[begin Supplied text]
CPU bound applications vs. IO bound - language-agnostic

For 'number-crunching' style applications that use alot of data (reads: "hundreds of MB, but not into GB" ie, it will fit nicely into memory beside the OS), does it make sense to read all your data into memory first before starting processing to avoid potentially making your program IO bound while reading large related datasets, instead loading them from RAM?
Does this answer change between using different data backings? ie, would the answer be the same irrespective of if you were using XML files, flat files, a full DBMS, etc?

Your program is as fast as whatever its bottleneck is. It makes sense to do things like storing your data in memory if that improves the overall performance. There is no hard and fast rule that says it will improve performance however. When you fix one bottleneck, something new becomes the bottleneck. So resolving one issue may get a 1% increase in performance or 1000% depending on what the next bottleneck is. The thing you're improving may still be the bottleneck.
I think about these things as generally fitting into one of three levels:
Eager. When you need something from disk or from a network or the result of a calculation you go and get or do it. This is the simplest to program, the easiest to test and debug but the worst for performance. This is fine so long as this aspect isn't the bottleneck;
Lazy. Once you've done a particular read or calculation don't do it again for some period of time that may be anything from a few milliseconds to forever. This can add a lot of complexity to your program but if the read or calculation is expensive, can reap enormous benefits; and
Over-eager. This is much like a combination of the previous two. Results are cached but instead of doing the read or calculation or requested there is a certain amount of preemptive activity to anticipate what you might want. Like if you read 10K from a file, there is a reasonably high likelihood that you might later want the next 10K block. Rather than delay execution you get it just in case it's requested.
The lesson to take from this is the (somewhat over-used and often mis-quoted) quote from Donald Knuth that "premature optimization is the root of all evil." Eager and over-eager solutions add a huge amount of complexity so there is no point doing them for something that won't yield a useful benefit.
Programmers often make the mistake of creating some highly (alleged) optimized version of something before determining if they need to and whether or not it will be useful.
My own take on this is: don't solve a problem until you have a problem.

I would guess that choosing the right data storage method will have more effect than whether you read from disk all at once or as needed.
Most database tables have regular offsets for fields in each row. For example, a customer record may be 50 bytes long and have a pants_size column start at the 12th byte. Selecting all pants sizes is as easy as getting values at offsets 12, 62, 112, 162, ad nauseum.
XML, however, is a lousy format for fast data access. You'll need to slog through a bunch of variable-length tags and attributes in order to get your data, and you won't be able to jump instantly from one record to the next. Unless you parse the file into a data structure like the one mentioned above. In which case you'd have something very much like an RDMS, so there you go.

Related

Which one is faster single big query or few small queries?
[end Supplied text]
[begin Information given]
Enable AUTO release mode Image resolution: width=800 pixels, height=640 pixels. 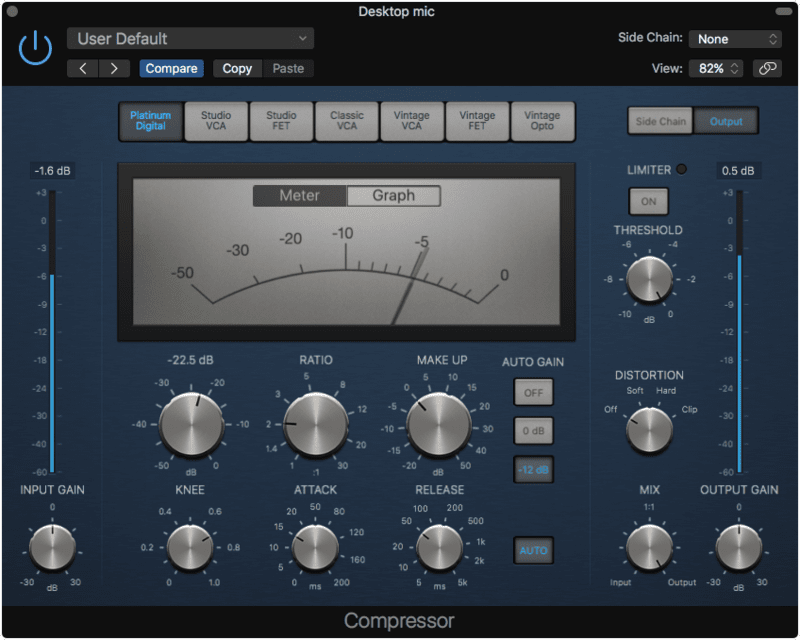[x=533, y=551]
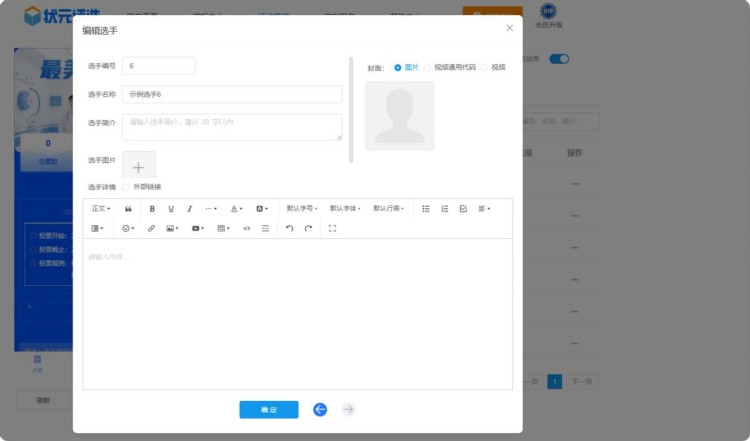Select the 视频通用代码 cover option
Viewport: 750px width, 441px height.
pos(428,67)

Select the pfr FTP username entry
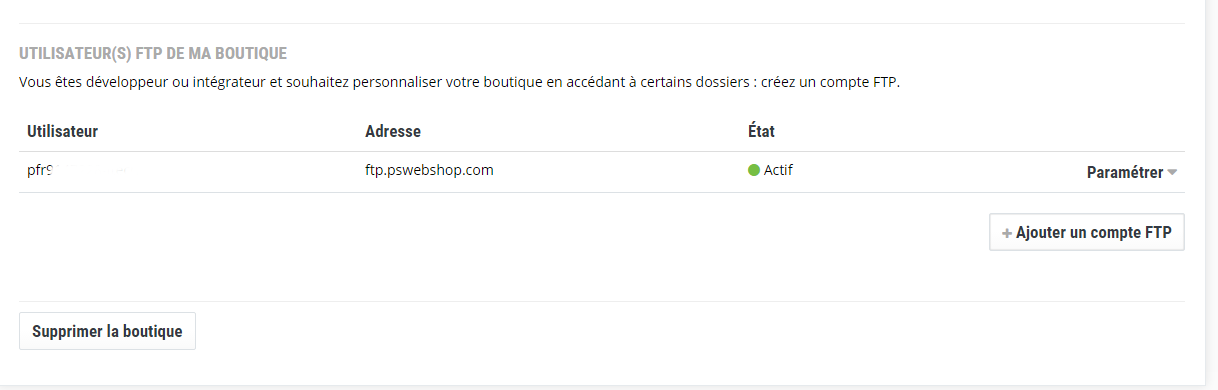75,170
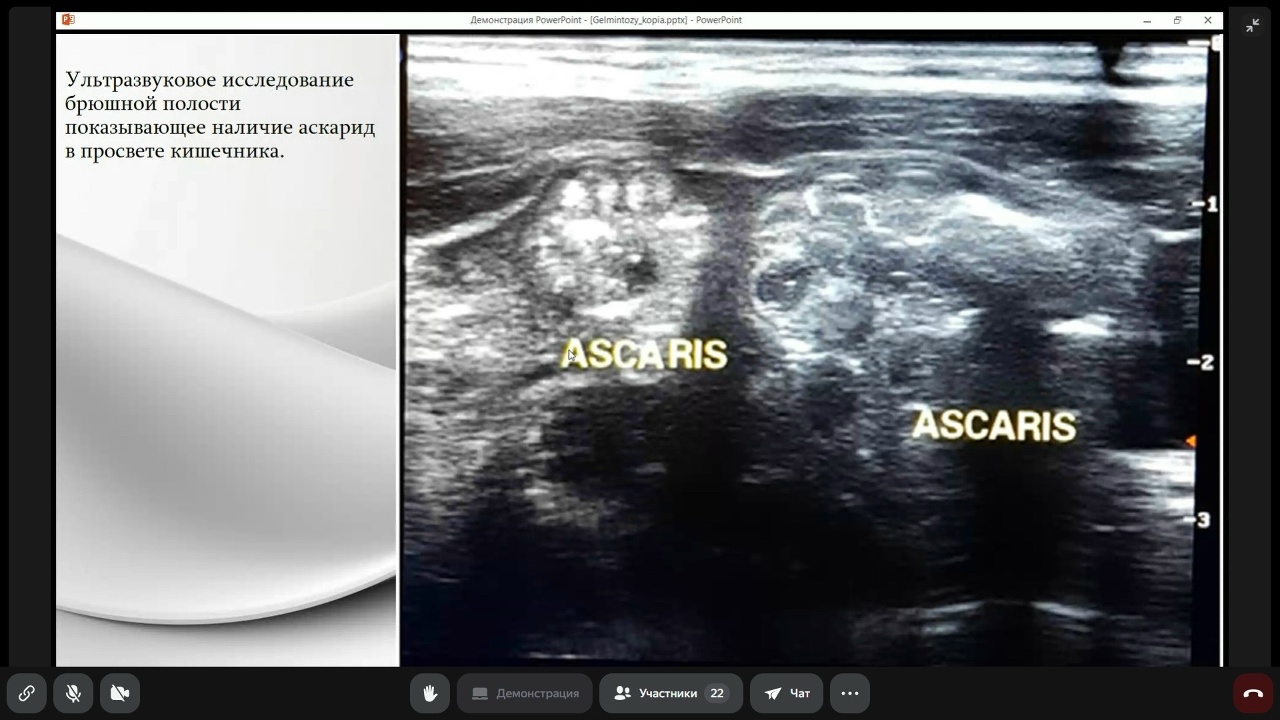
[end Information given]
→ Directions
**A.** In the thread on CPU-bound versus IO-bound applications, why does one reply call XML a poor format for fast data access? Answer in one to three sentences.
**B.** Pick up the thread on CPU-bound versus IO-bound applications where it stops and carry it on.

→ Answers per task
**A.** To get data out of XML, you have to work through a lot of tags and attributes of varying length. You also can't jump straight from one record to the next. Most database tables, by contrast, keep each field at a regular offset in every row, so values can be picked out directly.

**B.**
So I want to grab data from database, which method is faster, create several queries or one multi-query?
Each "round trip" to the database will have some overhead. So the fewer round-trips, the less overhead. Consider also that fewer requests means fewer packets from client to server. If the result of the consolidated query gives you just what you want, then single query is the way to go. If your single query is returning extra or redundant data (perhaps because of de-normalization) then the overhead savings of a single round trip may be lost in the extra data transferred.
Another consideration is latency. If the queries have to be completed in sequence because some part of the output of one is needed in the input of the next, consolidating into one query will cut out all the network latencies in between all the individual smaller queries, so a final result can be delivered faster. However, if the smaller queries are independent of each other, launching them in parallel can get all the results delivered faster, albeit less efficiently.
Bottom line: the answer depends on the specifics of your situation. The best way to get an answer will probably be to implement both ways, test, and compare the resource usage of each implementation.
In general it would be a multi query. But it depends on a lot of stuff such as the hardware, datastructure etc.
But connections do take a little time each one of them.

How should I configure my Solr filterCache, firstSearcher and newSearcher?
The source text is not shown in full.